* [Page extract]
- Opening Delimiter -
Brand-name prescription drugs are so expensive in the United States in part because of the market exclusivities that government provides to pharmaceutical manufacturers, both for patents and to keep generics off the market, says Harvard Medical School Professor Aaron Kesselheim. At the same time, various rules prevent payers from negotiating with the brand-name pharma companies that set the price. “We have a very inefficient system set up that doesn’t contribute to price lowering,” says Kesselheim. He asks Harvard Pilgrim Health Care CMO Michael Sherman how, as a payer, he finds this negotiating environment, and which rules he finds most problematic in moving toward value-based pricing.
“I tend to be very pro free markets, but this is a scenario that needs a little bit more regulation because the types of regulations that exist are those that are protectionist,” replies Sherman. “We have an environment where essentially a pharma company can come out with a drug, they can set a price, certain classes are protected — we have to cover them — there are other state mandates and requirements that require us to cover drugs by law, and we don’t have the ability to purchase perhaps in other countries where they are less expensive.”
He also acknowledges safety concerns and the inability to operate entirely online. “That’s a perfect storm, to have a challenge in managing cost,” he says.
- Closing Delimiter -
* [Assigned task] Please extend the passage on prescription drug prices from the point where it ends. The records after this passage are separate material and have no connection to it.

* [Extracted entries]
- Opening Delimiter -
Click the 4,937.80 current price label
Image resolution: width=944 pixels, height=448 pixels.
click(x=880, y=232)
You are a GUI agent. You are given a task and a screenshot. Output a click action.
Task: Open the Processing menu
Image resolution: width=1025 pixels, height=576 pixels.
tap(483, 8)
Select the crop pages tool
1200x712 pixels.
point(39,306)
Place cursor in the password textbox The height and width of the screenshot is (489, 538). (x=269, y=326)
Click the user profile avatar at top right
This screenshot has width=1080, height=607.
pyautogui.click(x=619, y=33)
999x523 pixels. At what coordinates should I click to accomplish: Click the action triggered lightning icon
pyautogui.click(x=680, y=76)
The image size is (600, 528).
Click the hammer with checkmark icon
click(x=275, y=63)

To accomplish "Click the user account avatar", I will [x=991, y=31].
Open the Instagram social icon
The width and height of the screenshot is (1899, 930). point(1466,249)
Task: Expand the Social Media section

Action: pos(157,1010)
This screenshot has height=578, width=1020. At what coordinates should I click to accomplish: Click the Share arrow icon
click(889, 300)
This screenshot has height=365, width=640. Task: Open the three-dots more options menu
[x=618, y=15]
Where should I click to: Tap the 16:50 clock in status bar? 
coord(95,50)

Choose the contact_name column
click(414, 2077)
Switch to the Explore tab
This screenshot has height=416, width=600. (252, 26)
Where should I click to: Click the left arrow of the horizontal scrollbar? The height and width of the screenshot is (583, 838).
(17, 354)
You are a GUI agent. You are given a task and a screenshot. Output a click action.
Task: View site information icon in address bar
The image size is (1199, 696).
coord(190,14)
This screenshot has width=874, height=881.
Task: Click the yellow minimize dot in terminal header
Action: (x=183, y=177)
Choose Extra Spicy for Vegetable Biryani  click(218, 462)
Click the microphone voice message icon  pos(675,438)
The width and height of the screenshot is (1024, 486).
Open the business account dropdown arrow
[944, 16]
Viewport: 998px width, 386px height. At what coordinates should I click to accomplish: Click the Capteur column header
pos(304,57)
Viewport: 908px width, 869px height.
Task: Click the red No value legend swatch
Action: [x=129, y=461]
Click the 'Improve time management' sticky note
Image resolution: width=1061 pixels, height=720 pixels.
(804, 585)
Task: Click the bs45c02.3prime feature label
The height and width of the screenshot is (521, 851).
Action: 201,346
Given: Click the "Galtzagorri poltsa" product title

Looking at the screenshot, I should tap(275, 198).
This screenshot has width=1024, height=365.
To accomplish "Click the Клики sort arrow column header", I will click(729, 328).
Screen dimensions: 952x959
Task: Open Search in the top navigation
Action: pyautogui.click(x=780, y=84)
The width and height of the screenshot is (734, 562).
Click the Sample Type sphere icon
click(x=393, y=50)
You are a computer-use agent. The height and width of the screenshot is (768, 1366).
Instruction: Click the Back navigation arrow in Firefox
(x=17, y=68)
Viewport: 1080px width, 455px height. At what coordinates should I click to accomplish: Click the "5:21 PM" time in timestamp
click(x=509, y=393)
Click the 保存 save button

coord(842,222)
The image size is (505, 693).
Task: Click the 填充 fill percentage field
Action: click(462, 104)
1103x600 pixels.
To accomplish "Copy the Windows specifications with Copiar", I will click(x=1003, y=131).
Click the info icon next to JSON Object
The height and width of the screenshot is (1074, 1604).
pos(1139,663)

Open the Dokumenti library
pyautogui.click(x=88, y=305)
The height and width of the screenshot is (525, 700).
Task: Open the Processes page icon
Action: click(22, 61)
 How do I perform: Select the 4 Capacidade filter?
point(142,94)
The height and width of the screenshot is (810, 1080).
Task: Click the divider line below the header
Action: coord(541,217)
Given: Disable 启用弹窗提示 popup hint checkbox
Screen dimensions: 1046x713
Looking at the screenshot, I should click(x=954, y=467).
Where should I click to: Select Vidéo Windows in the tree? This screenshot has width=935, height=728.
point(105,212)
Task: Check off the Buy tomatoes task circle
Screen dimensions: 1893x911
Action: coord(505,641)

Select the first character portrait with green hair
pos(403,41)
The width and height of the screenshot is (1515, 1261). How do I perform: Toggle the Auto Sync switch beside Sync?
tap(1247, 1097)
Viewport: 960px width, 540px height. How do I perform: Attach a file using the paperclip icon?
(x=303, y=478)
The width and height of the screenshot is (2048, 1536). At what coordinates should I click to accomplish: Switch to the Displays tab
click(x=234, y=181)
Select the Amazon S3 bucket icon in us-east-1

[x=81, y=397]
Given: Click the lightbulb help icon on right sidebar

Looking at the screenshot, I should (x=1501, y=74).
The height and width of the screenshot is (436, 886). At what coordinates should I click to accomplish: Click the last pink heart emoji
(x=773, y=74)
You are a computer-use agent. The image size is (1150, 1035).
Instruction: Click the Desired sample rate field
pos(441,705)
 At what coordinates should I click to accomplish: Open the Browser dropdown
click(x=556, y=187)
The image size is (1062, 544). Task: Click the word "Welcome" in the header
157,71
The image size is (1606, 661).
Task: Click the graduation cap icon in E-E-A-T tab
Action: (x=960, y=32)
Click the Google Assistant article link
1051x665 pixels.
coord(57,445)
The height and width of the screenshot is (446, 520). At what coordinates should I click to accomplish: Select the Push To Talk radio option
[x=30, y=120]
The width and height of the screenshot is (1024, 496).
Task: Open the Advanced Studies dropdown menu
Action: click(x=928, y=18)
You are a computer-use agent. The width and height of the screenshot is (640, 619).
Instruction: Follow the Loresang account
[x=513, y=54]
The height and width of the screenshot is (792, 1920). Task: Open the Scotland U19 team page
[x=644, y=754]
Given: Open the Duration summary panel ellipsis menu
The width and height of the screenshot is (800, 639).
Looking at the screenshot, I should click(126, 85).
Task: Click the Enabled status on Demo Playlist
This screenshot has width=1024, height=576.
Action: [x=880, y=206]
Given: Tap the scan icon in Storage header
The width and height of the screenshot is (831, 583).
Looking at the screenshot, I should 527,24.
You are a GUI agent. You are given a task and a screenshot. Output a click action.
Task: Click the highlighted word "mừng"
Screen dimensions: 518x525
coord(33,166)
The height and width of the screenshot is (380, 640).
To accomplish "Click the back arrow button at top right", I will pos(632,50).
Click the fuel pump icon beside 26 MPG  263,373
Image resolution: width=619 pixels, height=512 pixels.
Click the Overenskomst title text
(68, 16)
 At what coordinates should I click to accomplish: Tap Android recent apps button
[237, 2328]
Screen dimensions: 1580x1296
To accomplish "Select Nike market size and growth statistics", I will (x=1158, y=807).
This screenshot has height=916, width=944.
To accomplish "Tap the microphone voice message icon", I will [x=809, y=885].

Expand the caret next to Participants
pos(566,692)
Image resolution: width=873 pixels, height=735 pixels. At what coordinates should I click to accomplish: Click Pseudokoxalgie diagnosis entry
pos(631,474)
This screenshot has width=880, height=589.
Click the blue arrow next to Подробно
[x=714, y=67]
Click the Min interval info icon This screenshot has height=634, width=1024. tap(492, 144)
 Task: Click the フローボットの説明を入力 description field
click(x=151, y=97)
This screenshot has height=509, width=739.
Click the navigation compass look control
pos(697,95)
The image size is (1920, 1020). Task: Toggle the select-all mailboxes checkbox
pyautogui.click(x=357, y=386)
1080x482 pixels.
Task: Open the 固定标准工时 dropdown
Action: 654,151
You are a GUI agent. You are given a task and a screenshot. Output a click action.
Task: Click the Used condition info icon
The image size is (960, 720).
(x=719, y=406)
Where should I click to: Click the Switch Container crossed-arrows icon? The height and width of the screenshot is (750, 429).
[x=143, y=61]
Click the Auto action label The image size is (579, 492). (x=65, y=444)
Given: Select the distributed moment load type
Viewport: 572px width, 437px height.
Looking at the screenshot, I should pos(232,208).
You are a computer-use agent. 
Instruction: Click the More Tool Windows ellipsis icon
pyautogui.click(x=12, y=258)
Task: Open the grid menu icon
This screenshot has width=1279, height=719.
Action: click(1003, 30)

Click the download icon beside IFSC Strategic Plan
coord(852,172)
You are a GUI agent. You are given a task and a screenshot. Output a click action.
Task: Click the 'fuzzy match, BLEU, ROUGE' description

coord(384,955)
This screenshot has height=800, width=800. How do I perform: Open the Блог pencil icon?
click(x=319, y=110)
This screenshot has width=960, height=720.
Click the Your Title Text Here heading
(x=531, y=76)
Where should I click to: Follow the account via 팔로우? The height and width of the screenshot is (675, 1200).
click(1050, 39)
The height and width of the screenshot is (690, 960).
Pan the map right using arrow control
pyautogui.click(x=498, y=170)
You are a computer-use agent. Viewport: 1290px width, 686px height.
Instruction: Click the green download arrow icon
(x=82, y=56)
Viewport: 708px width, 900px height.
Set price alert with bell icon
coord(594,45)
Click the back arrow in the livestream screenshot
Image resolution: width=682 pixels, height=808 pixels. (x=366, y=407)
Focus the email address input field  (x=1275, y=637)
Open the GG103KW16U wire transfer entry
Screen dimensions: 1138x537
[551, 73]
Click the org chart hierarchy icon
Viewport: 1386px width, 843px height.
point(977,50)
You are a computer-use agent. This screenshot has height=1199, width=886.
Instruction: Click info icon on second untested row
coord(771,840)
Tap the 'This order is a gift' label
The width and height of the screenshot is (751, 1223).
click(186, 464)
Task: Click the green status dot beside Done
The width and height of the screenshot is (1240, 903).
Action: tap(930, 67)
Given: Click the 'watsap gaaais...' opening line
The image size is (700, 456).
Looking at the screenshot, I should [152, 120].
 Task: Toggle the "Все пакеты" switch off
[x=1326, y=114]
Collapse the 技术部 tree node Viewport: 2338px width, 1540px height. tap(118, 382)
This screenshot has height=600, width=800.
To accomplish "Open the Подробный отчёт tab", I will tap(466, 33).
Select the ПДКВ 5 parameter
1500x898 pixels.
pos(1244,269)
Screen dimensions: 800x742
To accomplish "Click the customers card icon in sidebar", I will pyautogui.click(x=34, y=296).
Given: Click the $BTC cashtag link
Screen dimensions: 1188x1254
- Closing Delimiter -
* [Result of the task]
In cases of competition, payers can engage in discussions on branded drugs and price access and look to outcomes-based agreements, says Sherman. Harvard Pilgrim has had companies go at risk for some outcomes, ranging from a small amount of risk to the entire cost of the drug.
Physicians who write the prescriptions care about price, and that has helped drive demand. But the problem is for drugs with no competition. “We and employers have been reluctant to say no,” says Sherman. “I believe if we did say no we’d get the drugs for less because the question ‘would they sell them for less?’ has been answered in other countries all over the world.”
Sherman explains that if he goes to a pharma company that has a high-cost drug that works in some people but not others, and suggests it’s worth less to the latter, “they show me the door.”
“Without the ability to say no, and without some constraints on the pharma companies, it’s not a fair fight,” he says.
From the NEJM Catalyst event Navigating Payment Reform for Providers, Payers, and Pharma, held at Harvard Business School, November 2, 2017.